Your objective → Format the material below as a Markdown table with the columns Row and Line, placing each line in its own numbered row and leaving out blank lines.

── Data supplied

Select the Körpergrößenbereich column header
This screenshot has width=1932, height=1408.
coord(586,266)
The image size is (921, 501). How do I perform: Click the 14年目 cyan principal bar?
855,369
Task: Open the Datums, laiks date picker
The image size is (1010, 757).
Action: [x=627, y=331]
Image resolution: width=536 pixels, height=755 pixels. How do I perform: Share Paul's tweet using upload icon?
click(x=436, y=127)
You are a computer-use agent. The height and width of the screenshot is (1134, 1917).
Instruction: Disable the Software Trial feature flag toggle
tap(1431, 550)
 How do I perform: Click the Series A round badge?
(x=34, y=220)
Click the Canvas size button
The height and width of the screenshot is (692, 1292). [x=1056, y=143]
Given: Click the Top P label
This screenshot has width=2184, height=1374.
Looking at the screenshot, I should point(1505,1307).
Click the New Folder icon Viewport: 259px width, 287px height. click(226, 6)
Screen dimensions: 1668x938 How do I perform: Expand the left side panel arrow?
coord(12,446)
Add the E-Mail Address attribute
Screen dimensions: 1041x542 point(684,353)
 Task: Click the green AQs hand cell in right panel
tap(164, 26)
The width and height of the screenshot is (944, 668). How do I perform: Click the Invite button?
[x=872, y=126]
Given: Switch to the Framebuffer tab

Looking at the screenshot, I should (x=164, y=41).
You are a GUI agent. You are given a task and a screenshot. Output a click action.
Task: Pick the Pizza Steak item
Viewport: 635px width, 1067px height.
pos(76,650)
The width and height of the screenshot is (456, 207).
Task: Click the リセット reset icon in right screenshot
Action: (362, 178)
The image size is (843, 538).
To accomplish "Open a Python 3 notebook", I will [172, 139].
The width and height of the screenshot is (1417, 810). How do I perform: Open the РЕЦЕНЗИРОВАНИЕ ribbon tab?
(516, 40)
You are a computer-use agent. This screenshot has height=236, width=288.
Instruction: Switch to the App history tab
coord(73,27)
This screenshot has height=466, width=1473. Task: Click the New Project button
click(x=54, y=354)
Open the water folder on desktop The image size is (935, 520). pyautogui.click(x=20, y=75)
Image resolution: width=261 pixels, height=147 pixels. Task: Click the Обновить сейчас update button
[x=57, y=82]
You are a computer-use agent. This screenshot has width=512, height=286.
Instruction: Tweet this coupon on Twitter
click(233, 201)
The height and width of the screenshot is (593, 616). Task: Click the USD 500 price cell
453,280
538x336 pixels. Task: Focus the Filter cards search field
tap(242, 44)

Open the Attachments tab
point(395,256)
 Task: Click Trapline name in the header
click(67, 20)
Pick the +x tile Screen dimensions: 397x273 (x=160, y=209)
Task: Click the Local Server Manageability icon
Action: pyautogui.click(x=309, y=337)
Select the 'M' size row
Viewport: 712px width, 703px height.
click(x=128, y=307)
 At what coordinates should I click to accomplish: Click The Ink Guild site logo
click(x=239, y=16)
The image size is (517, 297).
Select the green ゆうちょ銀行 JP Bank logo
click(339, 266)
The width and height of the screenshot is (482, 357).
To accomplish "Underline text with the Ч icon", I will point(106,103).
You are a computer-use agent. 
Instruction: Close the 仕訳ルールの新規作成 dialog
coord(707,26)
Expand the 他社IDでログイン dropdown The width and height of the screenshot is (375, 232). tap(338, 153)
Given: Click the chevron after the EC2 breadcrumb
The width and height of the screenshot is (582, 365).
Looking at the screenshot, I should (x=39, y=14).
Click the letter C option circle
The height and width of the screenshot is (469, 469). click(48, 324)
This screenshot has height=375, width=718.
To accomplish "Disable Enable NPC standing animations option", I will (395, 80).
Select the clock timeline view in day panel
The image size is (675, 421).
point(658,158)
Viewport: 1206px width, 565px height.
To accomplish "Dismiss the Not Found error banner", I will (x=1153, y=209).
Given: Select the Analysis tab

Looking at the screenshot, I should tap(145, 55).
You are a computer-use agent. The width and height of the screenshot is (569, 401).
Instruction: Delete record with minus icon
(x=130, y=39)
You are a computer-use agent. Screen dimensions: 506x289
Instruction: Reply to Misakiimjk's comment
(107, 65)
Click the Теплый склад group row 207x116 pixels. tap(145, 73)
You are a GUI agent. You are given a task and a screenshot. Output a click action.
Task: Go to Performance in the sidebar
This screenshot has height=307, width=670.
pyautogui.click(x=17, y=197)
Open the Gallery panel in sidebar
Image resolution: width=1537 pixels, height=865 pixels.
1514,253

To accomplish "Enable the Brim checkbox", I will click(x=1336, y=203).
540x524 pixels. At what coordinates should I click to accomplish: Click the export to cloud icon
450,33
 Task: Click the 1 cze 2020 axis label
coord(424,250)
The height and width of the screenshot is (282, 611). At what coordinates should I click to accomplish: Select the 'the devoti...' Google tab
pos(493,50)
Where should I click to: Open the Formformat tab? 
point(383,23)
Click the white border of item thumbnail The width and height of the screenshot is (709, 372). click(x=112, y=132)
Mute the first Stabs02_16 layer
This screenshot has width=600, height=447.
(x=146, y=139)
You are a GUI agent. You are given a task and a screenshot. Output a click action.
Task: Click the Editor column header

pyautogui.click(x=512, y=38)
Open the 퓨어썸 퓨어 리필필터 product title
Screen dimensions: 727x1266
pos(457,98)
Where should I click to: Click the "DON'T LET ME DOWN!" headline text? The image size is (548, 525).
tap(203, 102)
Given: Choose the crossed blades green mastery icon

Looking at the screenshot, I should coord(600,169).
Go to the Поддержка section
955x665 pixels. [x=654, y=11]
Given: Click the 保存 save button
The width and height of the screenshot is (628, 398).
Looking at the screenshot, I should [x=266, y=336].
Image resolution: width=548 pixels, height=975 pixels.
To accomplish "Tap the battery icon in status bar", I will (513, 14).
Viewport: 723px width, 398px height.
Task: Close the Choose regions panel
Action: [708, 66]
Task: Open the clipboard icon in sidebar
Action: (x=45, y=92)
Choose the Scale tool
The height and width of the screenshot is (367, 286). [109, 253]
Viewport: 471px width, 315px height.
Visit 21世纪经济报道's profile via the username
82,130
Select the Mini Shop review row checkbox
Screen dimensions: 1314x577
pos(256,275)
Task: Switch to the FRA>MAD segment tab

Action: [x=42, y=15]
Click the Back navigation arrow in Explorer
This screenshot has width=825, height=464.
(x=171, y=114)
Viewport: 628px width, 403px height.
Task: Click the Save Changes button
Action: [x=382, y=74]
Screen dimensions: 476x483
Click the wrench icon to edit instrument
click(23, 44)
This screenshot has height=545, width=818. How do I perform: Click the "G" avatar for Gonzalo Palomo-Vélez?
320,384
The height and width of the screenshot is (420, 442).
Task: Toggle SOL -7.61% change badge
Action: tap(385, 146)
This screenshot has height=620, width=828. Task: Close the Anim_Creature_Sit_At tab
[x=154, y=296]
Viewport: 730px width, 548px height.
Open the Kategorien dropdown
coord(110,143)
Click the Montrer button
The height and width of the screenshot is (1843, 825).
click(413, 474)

────

Exercise response →
| Row | Line |
|---|---|
| 1 | Select the Körpergrößenbereich column header |
| 2 | This screenshot has width=1932, height=1408. |
| 3 | coord(586,266) |
| 4 | The image size is (921, 501). How do I perform: Click the 14年目 cyan principal bar? |
| 5 | 855,369 |
| 6 | Task: Open the Datums, laiks date picker |
| 7 | The image size is (1010, 757). |
| 8 | Action: [x=627, y=331] |
| 9 | Image resolution: width=536 pixels, height=755 pixels. How do I perform: Share Paul's tweet using upload icon? |
| 10 | click(x=436, y=127) |
| 11 | You are a computer-use agent. The height and width of the screenshot is (1134, 1917). |
| 12 | Instruction: Disable the Software Trial feature flag toggle |
| 13 | tap(1431, 550) |
| 14 |  How do I perform: Click the Series A round badge? |
| 15 | (x=34, y=220) |
| 16 | Click the Canvas size button |
| 17 | The height and width of the screenshot is (692, 1292). [x=1056, y=143] |
| 18 | Given: Click the Top P label |
| 19 | This screenshot has width=2184, height=1374. |
| 20 | Looking at the screenshot, I should point(1505,1307). |
| 21 | Click the New Folder icon Viewport: 259px width, 287px height. click(226, 6) |
| 22 | Screen dimensions: 1668x938 How do I perform: Expand the left side panel arrow? |
| 23 | coord(12,446) |
| 24 | Add the E-Mail Address attribute |
| 25 | Screen dimensions: 1041x542 point(684,353) |
| 26 |  Task: Click the green AQs hand cell in right panel |
| 27 | tap(164, 26) |
| 28 | The width and height of the screenshot is (944, 668). How do I perform: Click the Invite button? |
| 29 | [x=872, y=126] |
| 30 | Given: Switch to the Framebuffer tab |
| 31 | Looking at the screenshot, I should (x=164, y=41). |
| 32 | You are a GUI agent. You are given a task and a screenshot. Output a click action. |
| 33 | Task: Pick the Pizza Steak item |
| 34 | Viewport: 635px width, 1067px height. |
| 35 | pos(76,650) |
| 36 | The width and height of the screenshot is (456, 207). |
| 37 | Task: Click the リセット reset icon in right screenshot |
| 38 | Action: (362, 178) |
| 39 | The image size is (843, 538). |
| 40 | To accomplish "Open a Python 3 notebook", I will [172, 139]. |
| 41 | The width and height of the screenshot is (1417, 810). How do I perform: Open the РЕЦЕНЗИРОВАНИЕ ribbon tab? |
| 42 | (516, 40) |
| 43 | You are a computer-use agent. This screenshot has height=236, width=288. |
| 44 | Instruction: Switch to the App history tab |
| 45 | coord(73,27) |
| 46 | This screenshot has height=466, width=1473. Task: Click the New Project button |
| 47 | click(x=54, y=354) |
| 48 | Open the water folder on desktop The image size is (935, 520). pyautogui.click(x=20, y=75) |
| 49 | Image resolution: width=261 pixels, height=147 pixels. Task: Click the Обновить сейчас update button |
| 50 | [x=57, y=82] |
| 51 | You are a computer-use agent. This screenshot has width=512, height=286. |
| 52 | Instruction: Tweet this coupon on Twitter |
| 53 | click(233, 201) |
| 54 | The height and width of the screenshot is (593, 616). Task: Click the USD 500 price cell |
| 55 | 453,280 |
| 56 | 538x336 pixels. Task: Focus the Filter cards search field |
| 57 | tap(242, 44) |
| 58 | Open the Attachments tab |
| 59 | point(395,256) |
| 60 |  Task: Click Trapline name in the header |
| 61 | click(67, 20) |
| 62 | Pick the +x tile Screen dimensions: 397x273 (x=160, y=209) |
| 63 | Task: Click the Local Server Manageability icon |
| 64 | Action: pyautogui.click(x=309, y=337) |
| 65 | Select the 'M' size row |
| 66 | Viewport: 712px width, 703px height. |
| 67 | click(x=128, y=307) |
| 68 |  At what coordinates should I click to accomplish: Click The Ink Guild site logo |
| 69 | click(x=239, y=16) |
| 70 | The image size is (517, 297). |
| 71 | Select the green ゆうちょ銀行 JP Bank logo |
| 72 | click(339, 266) |
| 73 | The width and height of the screenshot is (482, 357). |
| 74 | To accomplish "Underline text with the Ч icon", I will point(106,103). |
| 75 | You are a computer-use agent.  |
| 76 | Instruction: Close the 仕訳ルールの新規作成 dialog |
| 77 | coord(707,26) |
| 78 | Expand the 他社IDでログイン dropdown The width and height of the screenshot is (375, 232). tap(338, 153) |
| 79 | Given: Click the chevron after the EC2 breadcrumb |
| 80 | The width and height of the screenshot is (582, 365). |
| 81 | Looking at the screenshot, I should (x=39, y=14). |
| 82 | Click the letter C option circle |
| 83 | The height and width of the screenshot is (469, 469). click(48, 324) |
| 84 | This screenshot has height=375, width=718. |
| 85 | To accomplish "Disable Enable NPC standing animations option", I will (395, 80). |
| 86 | Select the clock timeline view in day panel |
| 87 | The image size is (675, 421). |
| 88 | point(658,158) |
| 89 | Viewport: 1206px width, 565px height. |
| 90 | To accomplish "Dismiss the Not Found error banner", I will (x=1153, y=209). |
| 91 | Given: Select the Analysis tab |
| 92 | Looking at the screenshot, I should tap(145, 55). |
| 93 | You are a computer-use agent. The width and height of the screenshot is (569, 401). |
| 94 | Instruction: Delete record with minus icon |
| 95 | (x=130, y=39) |
| 96 | You are a computer-use agent. Screen dimensions: 506x289 |
| 97 | Instruction: Reply to Misakiimjk's comment |
| 98 | (107, 65) |
| 99 | Click the Теплый склад group row 207x116 pixels. tap(145, 73) |
| 100 | You are a GUI agent. You are given a task and a screenshot. Output a click action. |
| 101 | Task: Go to Performance in the sidebar |
| 102 | This screenshot has height=307, width=670. |
| 103 | pyautogui.click(x=17, y=197) |
| 104 | Open the Gallery panel in sidebar |
| 105 | Image resolution: width=1537 pixels, height=865 pixels. |
| 106 | 1514,253 |
| 107 | To accomplish "Enable the Brim checkbox", I will click(x=1336, y=203). |
| 108 | 540x524 pixels. At what coordinates should I click to accomplish: Click the export to cloud icon |
| 109 | 450,33 |
| 110 |  Task: Click the 1 cze 2020 axis label |
| 111 | coord(424,250) |
| 112 | The height and width of the screenshot is (282, 611). At what coordinates should I click to accomplish: Select the 'the devoti...' Google tab |
| 113 | pos(493,50) |
| 114 | Where should I click to: Open the Formformat tab?  |
| 115 | point(383,23) |
| 116 | Click the white border of item thumbnail The width and height of the screenshot is (709, 372). click(x=112, y=132) |
| 117 | Mute the first Stabs02_16 layer |
| 118 | This screenshot has width=600, height=447. |
| 119 | (x=146, y=139) |
| 120 | You are a GUI agent. You are given a task and a screenshot. Output a click action. |
| 121 | Task: Click the Editor column header |
| 122 | pyautogui.click(x=512, y=38) |
| 123 | Open the 퓨어썸 퓨어 리필필터 product title |
| 124 | Screen dimensions: 727x1266 |
| 125 | pos(457,98) |
| 126 | Where should I click to: Click the "DON'T LET ME DOWN!" headline text? The image size is (548, 525). |
| 127 | tap(203, 102) |
| 128 | Given: Choose the crossed blades green mastery icon |
| 129 | Looking at the screenshot, I should coord(600,169). |
| 130 | Go to the Поддержка section |
| 131 | 955x665 pixels. [x=654, y=11] |
| 132 | Given: Click the 保存 save button |
| 133 | The width and height of the screenshot is (628, 398). |
| 134 | Looking at the screenshot, I should [x=266, y=336]. |
| 135 | Image resolution: width=548 pixels, height=975 pixels. |
| 136 | To accomplish "Tap the battery icon in status bar", I will (513, 14). |
| 137 | Viewport: 723px width, 398px height. |
| 138 | Task: Close the Choose regions panel |
| 139 | Action: [708, 66] |
| 140 | Task: Open the clipboard icon in sidebar |
| 141 | Action: (x=45, y=92) |
| 142 | Choose the Scale tool |
| 143 | The height and width of the screenshot is (367, 286). [109, 253] |
| 144 | Viewport: 471px width, 315px height. |
| 145 | Visit 21世纪经济报道's profile via the username |
| 146 | 82,130 |
| 147 | Select the Mini Shop review row checkbox |
| 148 | Screen dimensions: 1314x577 |
| 149 | pos(256,275) |
| 150 | Task: Switch to the FRA>MAD segment tab |
| 151 | Action: [x=42, y=15] |
| 152 | Click the Back navigation arrow in Explorer |
| 153 | This screenshot has width=825, height=464. |
| 154 | (x=171, y=114) |
| 155 | Viewport: 628px width, 403px height. |
| 156 | Task: Click the Save Changes button |
| 157 | Action: [x=382, y=74] |
| 158 | Screen dimensions: 476x483 |
| 159 | Click the wrench icon to edit instrument |
| 160 | click(23, 44) |
| 161 | This screenshot has height=545, width=818. How do I perform: Click the "G" avatar for Gonzalo Palomo-Vélez? |
| 162 | 320,384 |
| 163 | The height and width of the screenshot is (420, 442). |
| 164 | Task: Toggle SOL -7.61% change badge |
| 165 | Action: tap(385, 146) |
| 166 | This screenshot has height=620, width=828. Task: Close the Anim_Creature_Sit_At tab |
| 167 | [x=154, y=296] |
| 168 | Viewport: 730px width, 548px height. |
| 169 | Open the Kategorien dropdown |
| 170 | coord(110,143) |
| 171 | Click the Montrer button |
| 172 | The height and width of the screenshot is (1843, 825). |
| 173 | click(413, 474) |